→ **WHAT IS REQUIRED**
Find all the lines in the entries below that hold the word "accomplish" and copy them.

=== SUPPLIED INFORMATION ===

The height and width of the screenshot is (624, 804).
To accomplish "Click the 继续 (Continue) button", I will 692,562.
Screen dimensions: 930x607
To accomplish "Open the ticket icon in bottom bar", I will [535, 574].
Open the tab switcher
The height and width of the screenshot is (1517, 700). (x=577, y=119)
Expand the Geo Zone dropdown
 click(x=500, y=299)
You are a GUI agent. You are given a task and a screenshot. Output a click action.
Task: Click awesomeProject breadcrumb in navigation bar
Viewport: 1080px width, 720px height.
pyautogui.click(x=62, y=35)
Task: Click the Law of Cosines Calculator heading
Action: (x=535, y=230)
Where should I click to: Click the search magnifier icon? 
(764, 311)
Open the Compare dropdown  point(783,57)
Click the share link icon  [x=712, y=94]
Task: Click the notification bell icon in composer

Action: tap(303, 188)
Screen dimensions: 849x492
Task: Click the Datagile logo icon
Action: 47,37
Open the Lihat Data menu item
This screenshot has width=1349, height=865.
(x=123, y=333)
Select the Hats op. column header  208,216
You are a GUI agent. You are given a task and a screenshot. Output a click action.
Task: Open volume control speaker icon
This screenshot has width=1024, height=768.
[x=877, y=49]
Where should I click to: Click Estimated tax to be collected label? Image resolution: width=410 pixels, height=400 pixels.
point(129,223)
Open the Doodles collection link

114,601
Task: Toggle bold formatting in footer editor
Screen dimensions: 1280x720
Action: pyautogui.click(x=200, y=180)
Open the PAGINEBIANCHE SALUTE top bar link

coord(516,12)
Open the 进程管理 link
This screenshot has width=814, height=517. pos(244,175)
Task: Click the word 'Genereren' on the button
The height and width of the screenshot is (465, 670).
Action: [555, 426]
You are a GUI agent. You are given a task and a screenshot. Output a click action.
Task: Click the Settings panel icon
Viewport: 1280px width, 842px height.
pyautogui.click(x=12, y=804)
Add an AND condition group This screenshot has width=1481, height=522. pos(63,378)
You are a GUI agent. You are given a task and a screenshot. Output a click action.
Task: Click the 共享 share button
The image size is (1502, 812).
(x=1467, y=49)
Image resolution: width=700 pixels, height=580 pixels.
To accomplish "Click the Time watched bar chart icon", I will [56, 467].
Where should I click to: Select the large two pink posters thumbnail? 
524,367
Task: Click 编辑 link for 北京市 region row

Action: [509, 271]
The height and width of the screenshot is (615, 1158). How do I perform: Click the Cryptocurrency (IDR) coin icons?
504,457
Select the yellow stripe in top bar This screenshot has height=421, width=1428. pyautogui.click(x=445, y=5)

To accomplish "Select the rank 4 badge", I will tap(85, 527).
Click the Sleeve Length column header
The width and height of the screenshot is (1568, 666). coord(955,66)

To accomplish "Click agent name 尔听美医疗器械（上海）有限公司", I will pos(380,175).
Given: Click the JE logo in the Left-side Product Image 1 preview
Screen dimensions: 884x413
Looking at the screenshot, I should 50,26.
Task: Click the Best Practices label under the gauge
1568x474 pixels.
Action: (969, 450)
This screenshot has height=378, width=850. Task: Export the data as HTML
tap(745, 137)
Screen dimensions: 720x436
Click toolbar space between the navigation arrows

===

→ **ANSWER SPACE**
To accomplish "Click the 继续 (Continue) button", I will 692,562.
To accomplish "Open the ticket icon in bottom bar", I will [535, 574].
To accomplish "Click the Time watched bar chart icon", I will [56, 467].
To accomplish "Select the rank 4 badge", I will tap(85, 527).
To accomplish "Click agent name 尔听美医疗器械（上海）有限公司", I will pos(380,175).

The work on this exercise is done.